The residuum becomes a magical component of reality, a lure that propels vast masses of people forward. The greatest danger is thus perceived in the collapse of this magical world, without which the everyday life would become unbearable. To remove this theological veil therefore indeed means to destroy not only the apparatus of the party-state, but the basic structure of society, without which its individual members could not survive. Hence, it ironically becomes necessary for every Soviet citizen to protect the magic from dissolution by applying all their energies in support of the only social project that offers to them a glorious future. Critical thought that neglects this is indeed far from emancipatory, for it threatens far beyond the regime itself: it threatens every single individual. Consequently, critical thought must be based on a clear distinction of utopian and ideological components of Soviet Marxism in general, and in Soviet planning theory in particular. The utopian component of socialist planning must still be protected against the ideological misuses of planning, since one of the vested interests of the party-state apparatus is still the realization of the original social project. And thus we confront the unresolved dilemma presented so aptly by Dostoevsky in his parable of Jesus and the Grand Inquisitor.

Footnotes

1. Mao Tsetung, A Critique of Soviet Economics, New York and London: Monthly Review Press, 1977, p. 76.

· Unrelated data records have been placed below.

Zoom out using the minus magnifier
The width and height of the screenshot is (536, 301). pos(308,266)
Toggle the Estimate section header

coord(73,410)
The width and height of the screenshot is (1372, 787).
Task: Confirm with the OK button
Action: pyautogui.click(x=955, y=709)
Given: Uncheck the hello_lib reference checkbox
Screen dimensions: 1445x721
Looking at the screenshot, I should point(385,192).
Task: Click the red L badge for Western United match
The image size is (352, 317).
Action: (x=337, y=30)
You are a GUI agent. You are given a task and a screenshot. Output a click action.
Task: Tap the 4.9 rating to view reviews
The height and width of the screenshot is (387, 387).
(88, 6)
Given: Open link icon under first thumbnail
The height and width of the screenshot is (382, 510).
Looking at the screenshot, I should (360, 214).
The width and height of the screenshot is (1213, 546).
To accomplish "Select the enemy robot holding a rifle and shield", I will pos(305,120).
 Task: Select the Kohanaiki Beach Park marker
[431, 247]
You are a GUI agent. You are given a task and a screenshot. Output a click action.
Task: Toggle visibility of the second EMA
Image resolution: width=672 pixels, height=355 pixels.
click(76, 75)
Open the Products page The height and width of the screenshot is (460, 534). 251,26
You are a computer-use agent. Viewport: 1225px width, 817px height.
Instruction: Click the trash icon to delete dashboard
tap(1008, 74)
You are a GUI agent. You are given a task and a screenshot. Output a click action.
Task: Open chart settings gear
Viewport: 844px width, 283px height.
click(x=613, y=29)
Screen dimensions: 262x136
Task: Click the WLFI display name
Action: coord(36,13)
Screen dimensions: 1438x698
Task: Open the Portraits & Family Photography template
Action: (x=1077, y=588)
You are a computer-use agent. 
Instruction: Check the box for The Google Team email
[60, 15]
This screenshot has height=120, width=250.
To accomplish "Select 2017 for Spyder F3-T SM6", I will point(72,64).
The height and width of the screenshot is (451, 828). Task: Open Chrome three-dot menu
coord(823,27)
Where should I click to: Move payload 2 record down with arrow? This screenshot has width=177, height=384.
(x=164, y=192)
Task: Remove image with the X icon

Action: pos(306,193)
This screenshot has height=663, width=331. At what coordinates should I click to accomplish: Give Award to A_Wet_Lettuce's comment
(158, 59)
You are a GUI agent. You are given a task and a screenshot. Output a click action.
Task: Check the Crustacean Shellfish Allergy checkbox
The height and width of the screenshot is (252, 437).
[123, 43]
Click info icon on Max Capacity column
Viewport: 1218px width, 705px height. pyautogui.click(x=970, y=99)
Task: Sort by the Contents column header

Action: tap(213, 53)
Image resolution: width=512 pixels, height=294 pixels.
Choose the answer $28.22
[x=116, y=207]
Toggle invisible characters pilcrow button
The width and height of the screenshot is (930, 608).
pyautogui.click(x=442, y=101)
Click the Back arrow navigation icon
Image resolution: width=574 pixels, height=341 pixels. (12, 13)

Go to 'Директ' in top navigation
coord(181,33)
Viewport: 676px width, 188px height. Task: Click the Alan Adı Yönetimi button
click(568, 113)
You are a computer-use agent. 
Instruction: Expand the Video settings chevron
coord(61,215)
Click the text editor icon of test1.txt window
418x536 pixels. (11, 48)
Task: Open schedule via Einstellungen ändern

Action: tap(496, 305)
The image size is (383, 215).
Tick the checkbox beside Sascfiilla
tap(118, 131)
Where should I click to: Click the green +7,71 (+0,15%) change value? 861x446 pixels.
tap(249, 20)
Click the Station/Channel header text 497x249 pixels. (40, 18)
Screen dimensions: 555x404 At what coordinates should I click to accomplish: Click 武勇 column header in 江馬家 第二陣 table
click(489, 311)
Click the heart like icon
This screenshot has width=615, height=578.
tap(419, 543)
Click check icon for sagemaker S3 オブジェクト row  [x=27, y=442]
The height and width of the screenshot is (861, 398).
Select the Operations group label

2. Marcuse, H., Soviet Marxism: A Critical Analysis, Harmondsworth: Penguin Books, 1971 (first published in 1958), pp. 74-75.

3. Malinowski, B., Magic, Science and Religion, New York: Anchor Books, Doubleday, 1954, p. 70.

4. Marcuse, op. cit., pp. 75-76.

5. Cf. K. Mannheim, Ideology and Utopia: An Introduction to the Sociology of Knowledge, London and Henley: Routledge and Kegan Paul, 1960 (first published in 1929), p. 184:

[…] it seems possible to find a fairly adequate criterion of what is to be regarded as ideological and what as utopian. This criterion is their realization. Ideas which later turned out to have been only distorted representations of a past or potential social order were ideological, while those which were adequately realized in the succeeding social order were relative utopias. The actualized realities of the past put an end to the conflict of mere opinions about what in earlier situationally transcendent ideas was relatively utopian bursting asunder the bonds of the existing order, and what was an ideology which merely served to conceal reality. The extent to which ideas are realized constitutes a supplementary and retroactive standard for making distinctions between facts which as long as they are contemporary are buried under the partisan conflict of opinion.

6. Marcuse, op. cit., pp. 76-77.

7. Engels, F., Letter to Franz Mehring, 14 July 1893, in Marx and Engels, Selected Works, Vol. II, Moscow: Foreign Languages Publishing House, 1949-1951, p. 451.

8. Marcuse, op. cit., pp. 77-78.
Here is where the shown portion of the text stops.